Les deux journalistes avaient été auditionnés en octobre par l’Assemblée nationale dans le cadre d’une enquête sur les influences islamistes. Ils y avaient évoqué des liens entre certains élus LFI et des personnalités proches de mouvances fréristes ou salafistes, ainsi que des rencontres controversées, notamment au Caire ou à Paris.
Face à l’escalade des menaces, une quarantaine de députés centristes ont saisi le procureur de Paris sur le fondement de l’article 40 du Code pénal. “Cibler des journalistes, c’est viser la démocratie”, a rappelé la députée Caroline Yadan, évoquant la mémoire encore vive de l’attentat contre Charlie Hebdo.
La revue Écran de veille a également déposé plainte, accusant Paul Vannier d’avoir mis en danger la rédaction en publiant une capture d’écran où figurait son adresse.

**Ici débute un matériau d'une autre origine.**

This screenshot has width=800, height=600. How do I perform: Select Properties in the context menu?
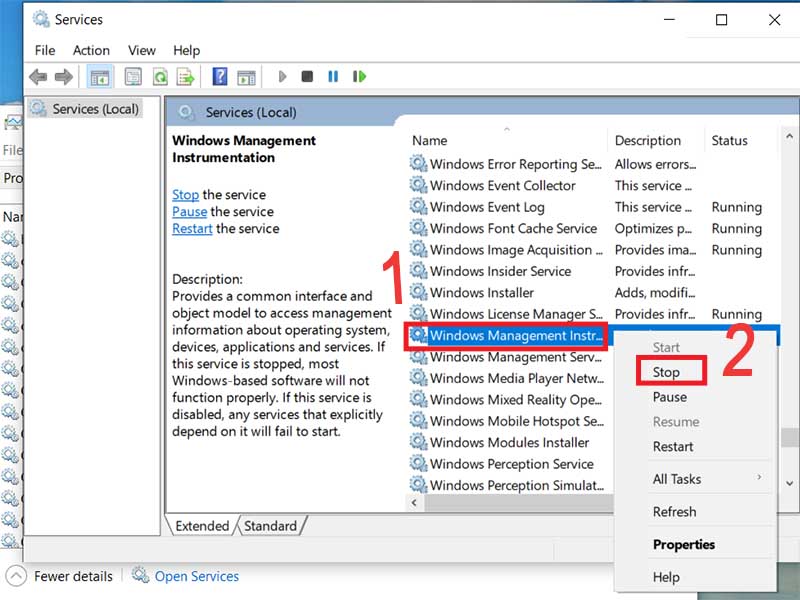tap(684, 544)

Depuis le 20 novembre, les locaux sont fermés et placés sous surveillance.
Les organisations musulmanes entrent dans la bataille
De leur côté, quatre conseils départementaux du culte musulman (Loiret, Aube, Bouches-du-Rhône, Seine-et-Marne) ont annoncé une plainte contre X. Ils estiment que le sondage contrevient à la loi encadrant la diffusion des enquêtes d’opinion, en s’appuyant sur des “questions orientées” et en valorisant des “résultats minoritaires” à des fins polémiques.

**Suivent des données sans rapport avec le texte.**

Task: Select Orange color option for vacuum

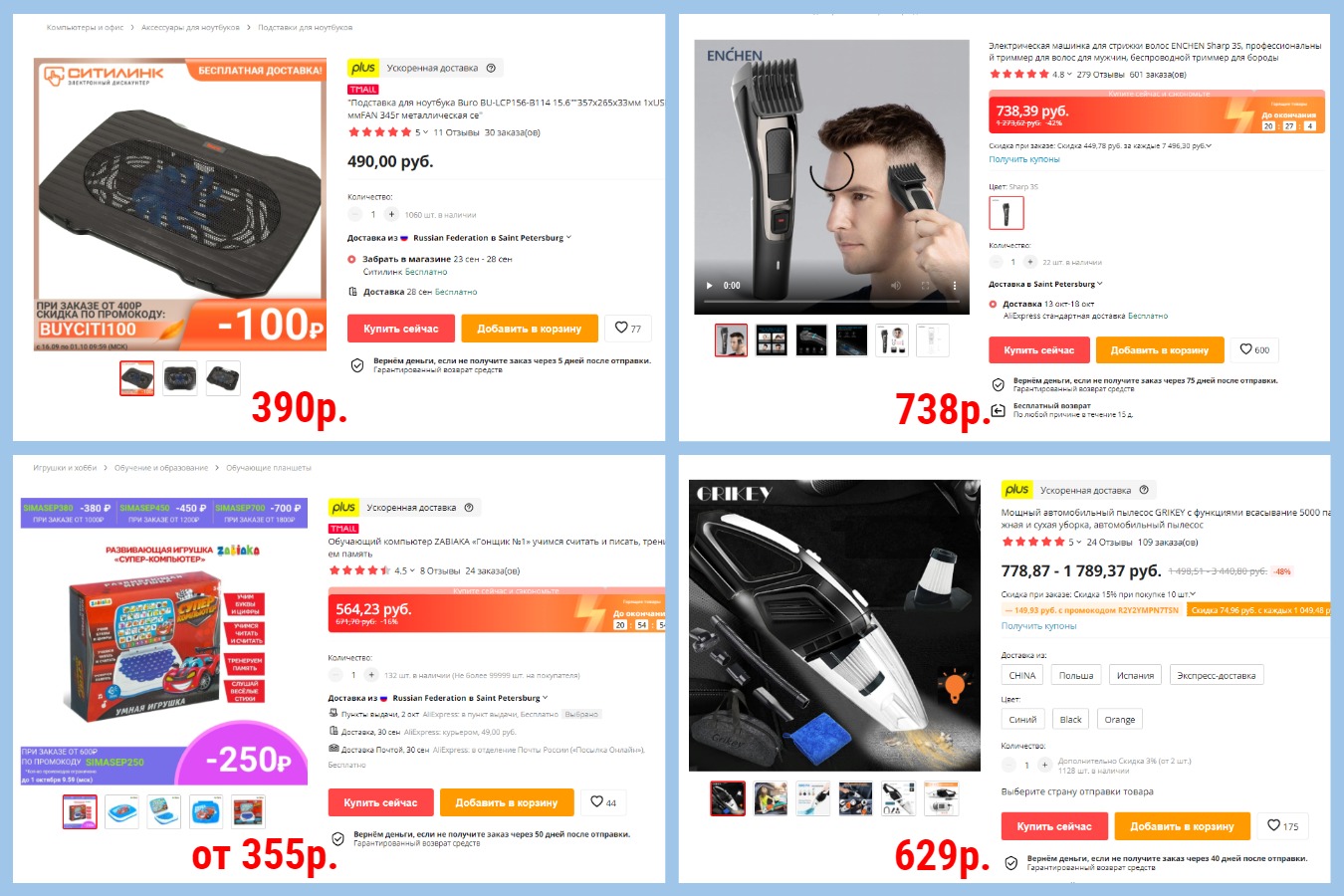Action: pos(1119,719)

LFI soutient ces critiques, reprochant également à Écran de veille un passé de partenariat avec une société considérée comme proche des Émirats arabes unis. Le directeur de la publication, Atmane Tazaghart, assure que cette collaboration, transparente et désormais dissoute, fait indûment l’objet de soupçons récurrents.
Jean-Luc Mélenchon, de son côté, a dénoncé mardi “le sondeur OPIF”, accusant les enquêtes d’opinion de servir un agenda électoral favorable à “Bardella face à Le Pen”.